### TASK TO CARRY OUT
Read the Grenfell passage below and decide whether each statement agrees with it. Answer yes or no for each, and quote the words from the passage that settle it. 1. The council's first full meeting after the fire took place on 29 June 2017. 2. The journalists' request for an injunction was refused. 3. Nicholas Paget-Brown resigned before the council's first full meeting since the fire.

In his column on the disaster, Aditya Chakrabortty of The Guardian drew comparisons to the often lethal living and working conditions faced by the working classes and poor in Victorian Manchester, which Friedrich Engels characterised as social murder in his 1845 study The Condition of the Working Class in England. Chakrabortty stated that "those dozens of Grenfell residents didn't die: they were killed. What happened last week wasn't a 'terrible tragedy' or some other studio-sofa platitude: it was social murder . . . Over 170 years later, Britain remains a country that murders its poor." The Shadow Chancellor of the Exchequer, John McDonnell, also said that the fire amounted to "social murder" and that "political decisions in recent decades" led to it, and that "those responsible should be held to account".

=== Poor transparency ===
On 29 June 2017, Kensington and Chelsea London Borough Council held its first full meeting since the fire. The council had tried to exclude the press and public from the meeting, citing safety concerns. Journalists sought an injunction to force the council to let them attend, which was granted. The meeting was adjourned shortly after it began, with members of the council's cabinet saying that to proceed would be prejudicial to the forthcoming public inquiry. Sadiq Khan and Robert Atkinson, Labour group leader on the council, both called for the council's entire cabinet to resign. Atkinson described the situation as "an absolute fiasco". Khan said that it "beggared belief" that the council was trying to hold meetings in secret when the meeting was the first chance the council had to provide some answers and show transparency. He said that some people were asking "whether or not the council was involved in a cover up". Conservative council leader Nicholas Paget-Brown resigned on 30 June 2017.

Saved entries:

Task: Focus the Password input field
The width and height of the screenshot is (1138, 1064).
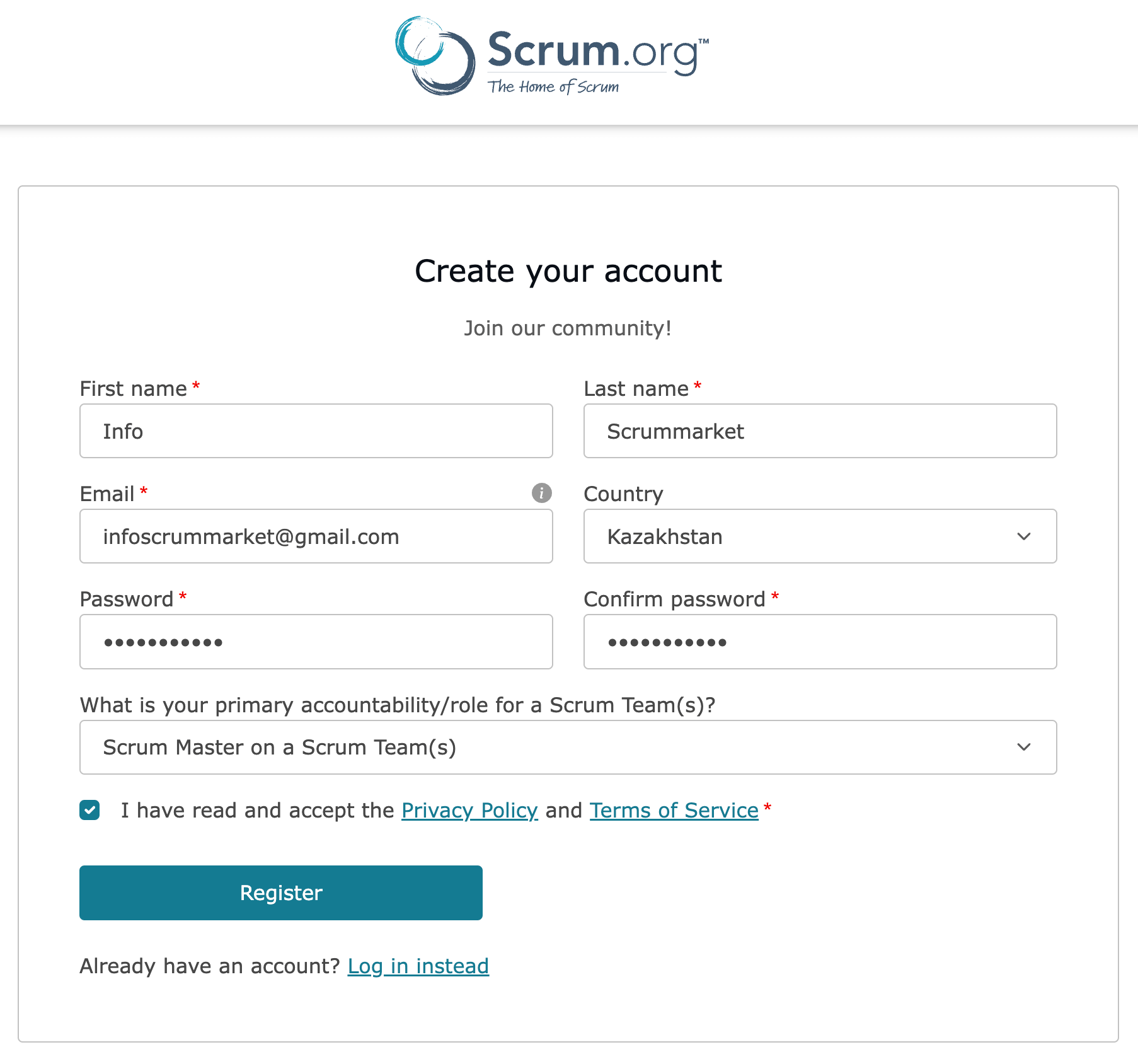Action: (316, 641)
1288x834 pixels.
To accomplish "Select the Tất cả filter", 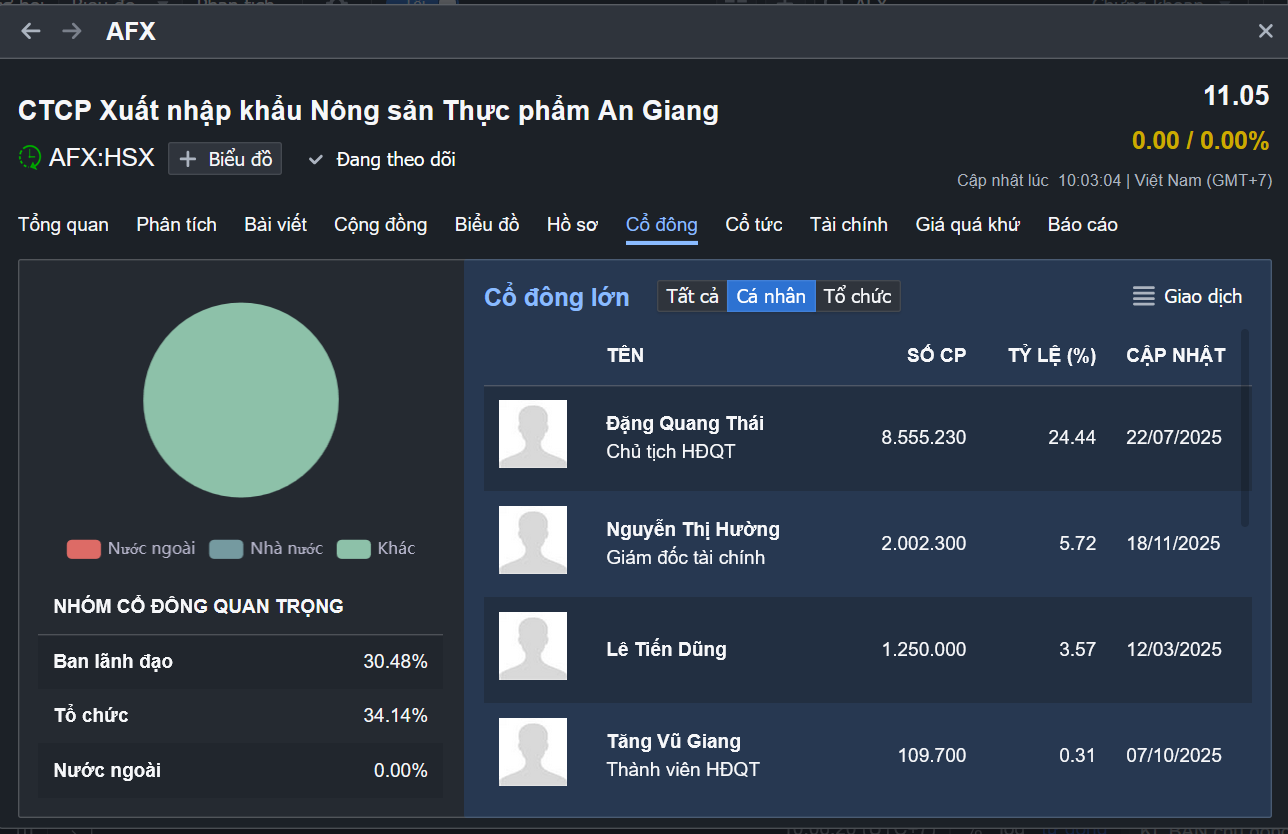I will tap(692, 296).

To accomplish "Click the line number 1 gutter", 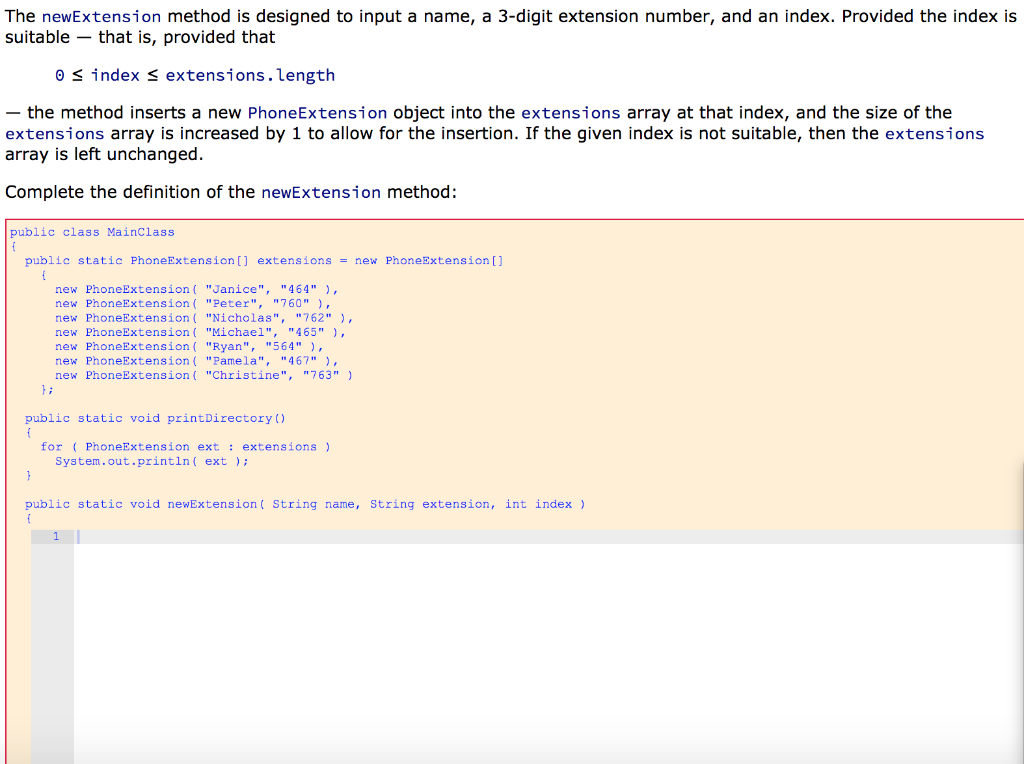I will [x=55, y=536].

### REPLY TO THE TASK
1. Yes: "On 29 June 2017, Kensington and Chelsea London Borough Council held its first full meeting since the fire."
2. No: "Journalists sought an injunction to force the council to let them attend, which was granted."
3. No: "Conservative council leader Nicholas Paget-Brown resigned on 30 June 2017."